[Stored records]
━━━━━━

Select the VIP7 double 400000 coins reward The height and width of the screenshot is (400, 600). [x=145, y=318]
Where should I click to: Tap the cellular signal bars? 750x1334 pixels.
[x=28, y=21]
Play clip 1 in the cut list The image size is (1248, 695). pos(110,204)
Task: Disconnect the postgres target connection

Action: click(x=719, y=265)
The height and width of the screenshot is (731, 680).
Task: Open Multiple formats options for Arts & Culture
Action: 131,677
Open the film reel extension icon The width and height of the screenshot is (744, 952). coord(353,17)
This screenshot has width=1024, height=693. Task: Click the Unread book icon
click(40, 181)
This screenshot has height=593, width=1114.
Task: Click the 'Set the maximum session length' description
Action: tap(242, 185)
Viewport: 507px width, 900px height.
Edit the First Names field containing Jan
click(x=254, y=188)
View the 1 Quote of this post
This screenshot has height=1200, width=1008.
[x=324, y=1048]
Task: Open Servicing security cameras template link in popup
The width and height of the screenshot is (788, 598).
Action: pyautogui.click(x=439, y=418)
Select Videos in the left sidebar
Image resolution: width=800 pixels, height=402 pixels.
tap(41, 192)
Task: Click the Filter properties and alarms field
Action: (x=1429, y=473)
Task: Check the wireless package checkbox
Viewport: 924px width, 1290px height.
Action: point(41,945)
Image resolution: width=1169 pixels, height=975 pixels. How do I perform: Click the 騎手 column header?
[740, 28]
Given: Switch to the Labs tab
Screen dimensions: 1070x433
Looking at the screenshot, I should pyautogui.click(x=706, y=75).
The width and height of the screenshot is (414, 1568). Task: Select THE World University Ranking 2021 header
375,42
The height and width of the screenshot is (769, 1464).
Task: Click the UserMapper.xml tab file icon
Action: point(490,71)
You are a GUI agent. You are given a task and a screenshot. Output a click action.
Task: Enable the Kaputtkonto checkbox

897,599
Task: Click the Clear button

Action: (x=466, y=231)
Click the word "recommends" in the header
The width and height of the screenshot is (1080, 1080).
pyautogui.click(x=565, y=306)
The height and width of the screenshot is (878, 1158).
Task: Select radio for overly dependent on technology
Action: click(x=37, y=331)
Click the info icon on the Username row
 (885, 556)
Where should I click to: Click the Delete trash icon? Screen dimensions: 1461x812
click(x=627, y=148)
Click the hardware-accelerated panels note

━━━━━━

ASSIGNMENT –
Set down exactly the lines from the one that contains "The width and height of the screenshot is (414, 1568)." to the final line above, both included, and nothing more.

ANSWER TO THIS PROBLEM –
The width and height of the screenshot is (414, 1568). Task: Select THE World University Ranking 2021 header
375,42
The height and width of the screenshot is (769, 1464).
Task: Click the UserMapper.xml tab file icon
Action: point(490,71)
You are a GUI agent. You are given a task and a screenshot. Output a click action.
Task: Enable the Kaputtkonto checkbox

897,599
Task: Click the Clear button

Action: (x=466, y=231)
Click the word "recommends" in the header
The width and height of the screenshot is (1080, 1080).
pyautogui.click(x=565, y=306)
The height and width of the screenshot is (878, 1158).
Task: Select radio for overly dependent on technology
Action: click(x=37, y=331)
Click the info icon on the Username row
 (885, 556)
Where should I click to: Click the Delete trash icon? Screen dimensions: 1461x812
click(x=627, y=148)
Click the hardware-accelerated panels note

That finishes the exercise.